**Written request:** Rescale the lines from the one containing "Delete the exposure therapy grav token" through the one containing "(x=506, y=247)", inclusive, and write out only those lines again, requests included. Multiply each coordinate in the answers by 0.45 and round to whole numbers, with halves rounded up.
-- Start Raw data --
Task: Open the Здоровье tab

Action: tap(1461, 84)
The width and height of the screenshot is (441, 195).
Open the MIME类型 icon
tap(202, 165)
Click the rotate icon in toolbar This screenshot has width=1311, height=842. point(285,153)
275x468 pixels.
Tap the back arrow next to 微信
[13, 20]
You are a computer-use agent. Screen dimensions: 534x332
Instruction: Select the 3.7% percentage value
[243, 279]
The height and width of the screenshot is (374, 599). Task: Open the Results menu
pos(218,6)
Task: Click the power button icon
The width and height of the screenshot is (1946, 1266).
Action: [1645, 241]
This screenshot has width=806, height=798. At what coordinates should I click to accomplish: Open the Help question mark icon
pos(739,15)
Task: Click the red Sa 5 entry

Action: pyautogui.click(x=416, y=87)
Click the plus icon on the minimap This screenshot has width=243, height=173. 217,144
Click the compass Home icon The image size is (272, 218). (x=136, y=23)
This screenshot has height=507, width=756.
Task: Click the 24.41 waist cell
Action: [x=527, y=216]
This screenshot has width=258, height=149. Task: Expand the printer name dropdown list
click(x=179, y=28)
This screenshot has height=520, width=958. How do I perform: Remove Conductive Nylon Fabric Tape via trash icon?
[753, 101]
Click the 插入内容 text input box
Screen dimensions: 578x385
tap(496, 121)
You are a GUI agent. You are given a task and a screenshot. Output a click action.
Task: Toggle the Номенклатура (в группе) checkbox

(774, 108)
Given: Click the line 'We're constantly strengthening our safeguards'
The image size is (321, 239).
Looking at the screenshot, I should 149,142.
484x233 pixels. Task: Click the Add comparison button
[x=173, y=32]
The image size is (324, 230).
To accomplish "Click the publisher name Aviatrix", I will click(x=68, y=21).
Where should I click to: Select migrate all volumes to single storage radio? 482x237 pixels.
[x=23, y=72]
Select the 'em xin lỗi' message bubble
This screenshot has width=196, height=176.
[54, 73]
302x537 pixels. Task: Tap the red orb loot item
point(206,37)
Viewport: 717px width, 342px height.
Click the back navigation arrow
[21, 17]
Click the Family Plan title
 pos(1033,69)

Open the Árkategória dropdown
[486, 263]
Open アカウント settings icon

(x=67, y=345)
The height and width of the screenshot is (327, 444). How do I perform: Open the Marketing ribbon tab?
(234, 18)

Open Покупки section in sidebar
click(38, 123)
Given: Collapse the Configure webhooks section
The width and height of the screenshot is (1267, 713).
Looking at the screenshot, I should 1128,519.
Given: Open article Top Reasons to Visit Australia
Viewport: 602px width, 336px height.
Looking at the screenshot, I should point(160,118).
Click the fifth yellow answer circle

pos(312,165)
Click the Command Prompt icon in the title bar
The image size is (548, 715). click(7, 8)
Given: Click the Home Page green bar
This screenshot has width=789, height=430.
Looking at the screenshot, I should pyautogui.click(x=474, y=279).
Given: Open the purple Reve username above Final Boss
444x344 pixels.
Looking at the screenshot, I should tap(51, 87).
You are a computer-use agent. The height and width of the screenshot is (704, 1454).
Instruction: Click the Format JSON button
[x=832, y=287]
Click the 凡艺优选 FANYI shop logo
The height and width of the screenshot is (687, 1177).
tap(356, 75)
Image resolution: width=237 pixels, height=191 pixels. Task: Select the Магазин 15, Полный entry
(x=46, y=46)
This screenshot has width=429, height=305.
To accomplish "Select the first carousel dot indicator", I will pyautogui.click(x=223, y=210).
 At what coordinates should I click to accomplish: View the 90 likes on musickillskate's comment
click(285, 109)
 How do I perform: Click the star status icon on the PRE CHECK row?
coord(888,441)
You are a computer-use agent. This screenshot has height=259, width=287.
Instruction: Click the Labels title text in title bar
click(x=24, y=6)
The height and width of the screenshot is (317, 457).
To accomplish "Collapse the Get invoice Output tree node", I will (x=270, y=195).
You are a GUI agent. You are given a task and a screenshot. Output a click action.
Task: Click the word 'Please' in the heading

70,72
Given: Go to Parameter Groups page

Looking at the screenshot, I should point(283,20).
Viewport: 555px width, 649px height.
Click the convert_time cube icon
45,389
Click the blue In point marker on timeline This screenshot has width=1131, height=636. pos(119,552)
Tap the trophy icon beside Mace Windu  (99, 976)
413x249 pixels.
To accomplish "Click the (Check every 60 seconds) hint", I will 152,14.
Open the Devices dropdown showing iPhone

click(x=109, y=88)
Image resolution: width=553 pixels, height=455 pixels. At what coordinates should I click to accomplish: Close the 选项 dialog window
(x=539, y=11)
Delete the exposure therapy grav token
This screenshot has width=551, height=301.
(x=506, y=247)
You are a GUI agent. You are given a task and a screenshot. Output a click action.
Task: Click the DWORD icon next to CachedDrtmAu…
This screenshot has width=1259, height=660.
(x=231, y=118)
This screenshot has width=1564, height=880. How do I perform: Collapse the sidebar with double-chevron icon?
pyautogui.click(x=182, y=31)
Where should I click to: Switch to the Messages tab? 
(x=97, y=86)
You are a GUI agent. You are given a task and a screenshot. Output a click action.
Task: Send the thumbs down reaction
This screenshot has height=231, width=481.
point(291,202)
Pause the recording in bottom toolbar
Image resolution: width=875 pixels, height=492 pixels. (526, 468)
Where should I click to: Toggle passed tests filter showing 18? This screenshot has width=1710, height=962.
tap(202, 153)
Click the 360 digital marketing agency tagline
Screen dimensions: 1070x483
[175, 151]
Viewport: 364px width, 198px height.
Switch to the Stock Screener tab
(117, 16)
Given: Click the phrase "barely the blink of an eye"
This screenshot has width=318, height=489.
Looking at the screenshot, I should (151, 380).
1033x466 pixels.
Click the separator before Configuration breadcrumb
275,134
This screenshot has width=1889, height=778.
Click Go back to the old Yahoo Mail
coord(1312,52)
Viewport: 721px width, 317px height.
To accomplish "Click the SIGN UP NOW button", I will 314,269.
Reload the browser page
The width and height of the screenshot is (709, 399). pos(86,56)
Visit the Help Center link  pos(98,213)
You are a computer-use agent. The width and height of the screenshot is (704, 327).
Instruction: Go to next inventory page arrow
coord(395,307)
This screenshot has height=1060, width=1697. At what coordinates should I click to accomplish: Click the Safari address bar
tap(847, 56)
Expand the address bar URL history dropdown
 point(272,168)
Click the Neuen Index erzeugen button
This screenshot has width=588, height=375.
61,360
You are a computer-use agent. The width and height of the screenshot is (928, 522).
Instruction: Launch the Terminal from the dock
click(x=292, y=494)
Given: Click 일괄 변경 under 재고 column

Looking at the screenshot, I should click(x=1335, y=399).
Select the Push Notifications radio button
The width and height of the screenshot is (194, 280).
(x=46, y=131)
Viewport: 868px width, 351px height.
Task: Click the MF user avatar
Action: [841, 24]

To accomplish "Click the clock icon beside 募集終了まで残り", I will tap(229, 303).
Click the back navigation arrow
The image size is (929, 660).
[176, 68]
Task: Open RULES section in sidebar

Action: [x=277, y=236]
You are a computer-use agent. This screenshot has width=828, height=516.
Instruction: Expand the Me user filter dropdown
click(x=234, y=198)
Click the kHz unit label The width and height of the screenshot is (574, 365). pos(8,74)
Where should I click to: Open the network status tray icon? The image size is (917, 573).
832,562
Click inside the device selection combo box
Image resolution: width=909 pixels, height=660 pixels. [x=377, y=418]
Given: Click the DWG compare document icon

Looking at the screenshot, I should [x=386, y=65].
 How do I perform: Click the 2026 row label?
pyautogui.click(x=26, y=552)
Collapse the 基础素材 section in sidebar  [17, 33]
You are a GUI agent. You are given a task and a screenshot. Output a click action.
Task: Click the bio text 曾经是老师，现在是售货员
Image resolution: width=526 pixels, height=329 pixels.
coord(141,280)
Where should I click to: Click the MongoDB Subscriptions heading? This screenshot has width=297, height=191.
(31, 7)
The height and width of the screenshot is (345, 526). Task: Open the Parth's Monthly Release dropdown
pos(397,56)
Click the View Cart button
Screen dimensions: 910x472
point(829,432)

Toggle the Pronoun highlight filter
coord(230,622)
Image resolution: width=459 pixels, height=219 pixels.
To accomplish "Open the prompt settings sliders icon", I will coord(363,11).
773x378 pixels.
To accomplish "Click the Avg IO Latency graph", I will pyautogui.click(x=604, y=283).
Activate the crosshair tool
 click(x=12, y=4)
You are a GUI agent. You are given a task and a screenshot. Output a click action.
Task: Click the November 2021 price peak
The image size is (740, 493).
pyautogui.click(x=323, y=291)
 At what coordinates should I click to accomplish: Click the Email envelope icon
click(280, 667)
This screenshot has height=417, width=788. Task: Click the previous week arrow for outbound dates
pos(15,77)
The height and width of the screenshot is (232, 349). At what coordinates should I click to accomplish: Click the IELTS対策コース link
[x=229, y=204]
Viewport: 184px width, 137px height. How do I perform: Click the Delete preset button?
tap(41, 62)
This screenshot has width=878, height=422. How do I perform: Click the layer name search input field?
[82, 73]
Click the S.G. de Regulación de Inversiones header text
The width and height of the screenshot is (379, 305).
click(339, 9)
-- End Raw data --
**Correct output:**
Delete the exposure therapy grav token
This screenshot has width=551, height=301.
(x=228, y=111)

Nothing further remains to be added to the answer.